Умолкли на какое-то время. Затем Бестужев начал шепотом:
— Знаешь, как я-то выскочил?
— Ну…
— Слушай. Показалось мне, продрог я у орудия. Прошу главстаршину: «Позволь, смотаюсь в кубрик, бушлат накину». Одна нога здесь, говорит, другая там, говорит. Подался я бегом. Влетаю в кубрик, а бушлата-то и нету. Вспомнил, в баталерке оставил. Отстукиваю трапами вниз, открываю баталерку. А меня как саданет о переборку — понять не могу, что такое. То ли залп дали, то ли на мель наскочили. Мотнул это я головой, очухался — и деру наверх. А на волю не могу. Я и сюда, я и туда — мать честная, заклинило все выходы. Перекосило люки-двери. Во, думаю, хохот. Бушлат держу в руках. Потом кинул. На кой, считаю, мне этот, когда тут пахнет деревянным бушлатом.
— И што?
— Вот те «и што»! Сообразишь нечто сразу. Совался, совался, как слепой щенок, во все углы… Решил по вентиляционной трубе пробиваться наверх. Открыл решетку, влез кое-как внутрь, а продвинуться нету мочи. Застрял, и все тут. Потом, видать, сильно смерти забоялся: заходил весь плечами-бедрами. Пресмыкаться, стало быть, начал — пошло дело, продвинулся. Высовываюсь наверх, гляжу — на палубе никого. Кренится палуба. Схватываю обломок — и в воду. Обломок-то не простой оказался — трубчатый. Открытый конец трубы я утопил, держусь, как на понтоне…
Антону вспомнилось, как он когда-то переплывал Берду-речку на перевернутом ведре. Уцепишься обеими руками в дужку ведра, молотишь ногами по воде и плывешь себе за милую душу. Можно продержаться сколько угодно. А Тимка, выходит, на трубе плавал. Живучий, холера, из западни выскочил и в воде не растерялся…
Часовой, что у входа поставлен, заглянул в помещение.
— Салаги, слышали?
— Что?
— Самолеты-то пошли-и-и!..
— Куда?
— Куда-куда. Закудахтал!
Все знали куда, но старались не называть вслух, сглазить боялись. Каждый считал: все может быть. Путь дальний, опасный — невыносимо трудный путь. Но зато ежели достигнут цели!..
И уже никто не спал. Никто не мог спать…
Перед утром в кубрике появился Гасанов. Вид у него был непривычный: в трусах и в тельняшке, босой, простоволосый. Сел у порога, обхватил руками худые колени, сморщил лицо, выдохнул тяжело и вместе с тем радостно:
— Отбомбились…
— По Берлину?
— По центру города. Евгений Николаевич сам водил машины. Преображенский!..
Антон вскочил на колени, глядя на поглупевшее от счастья лицо Гасанова, подумал: «Неужели перемога?»
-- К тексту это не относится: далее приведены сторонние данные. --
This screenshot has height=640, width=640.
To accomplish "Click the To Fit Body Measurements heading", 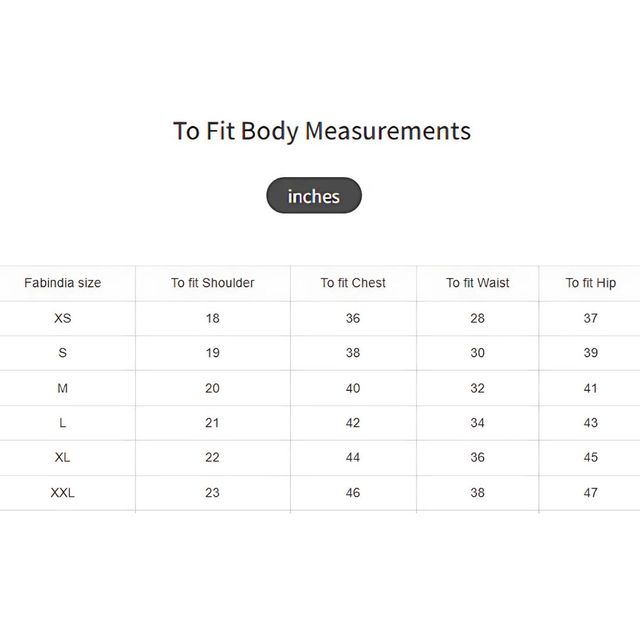I will (322, 131).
Он опустился на матрац, привалившись спиной к стене, сидел полузакрыв глаза. Ему виделись огромные черные тени медленно движущихся в пегом предутреннем небе самолетов. От их мощного рокота ощущалось холодновато-радостное подрагивание в груди. Дальний полет!.. Вспомнилась Полина Осипенко. Не на такой ли машине она перелетала когда-то, считай, через всю страну?.. Память услужливо воскресила событие двухлетней давности…
Старые, заброшенные, давно не мелющие ветряки, увидя приближающиеся самолеты, казалось, пришли в оживление: залопотали изгнившей парусиной крыльев, заскрипели деревянными суставами. Их замшелые бока, облитые скуповатым осенним солнцем, выглядели слегка позолоченными. Под ветряками, у их каменных оснований, грудился народ, фыркали лошади, постукивали ступицами колес брички, дрожки, тачанки, бедарки. На борту сельповской полуторки, в белом кокошнике суетилась Варя, дочь Косого, нынешнего председателя Ольгинской артели. Она открывала бутылки «ситро», отвешивала конфеты, продавала смуглые пряники, облитые белой сладкой полудой. Как бы соревнуясь с сестрой, вела торговлю и Мотя. На ней голубое платье с длинными рукавами, накрахмаленный, как у официантки, куцый передник без лямочек. Он пристегнут к платью чуть ниже грудного выреза заметной брошью «Майский жук». Мотя стояла у двух невысоких бочек, расширяющихся кверху, по-местному сказать, у шаплыков. В шаплыках — навалом мутно-пузырчатый, с впаянными янтарными соломинками, прошлогодний лед. А во льду — светло-алюминиевые бидоны с мороженым разной подкраски: кремовой, розовой, шоколадно-коричневой, — и просто белое. Мотя нарумяненная, с ярко крашенными губами, старалась быть веселой, приветливой. Только глаза ее выдавали — напряженно-беспокойные. Она долго и настойчиво искала взглядом Йосыпа. Найдя, вздохнула, побледнев широковатыми скулами. Йосып, поставив ногу на ступеньку дрожек, разговаривал с Миколкой Солонским, помахивая коротковатым кнутиком. Микола чему-то смеялся, потряхивая лохматыми кудрями огромной головы.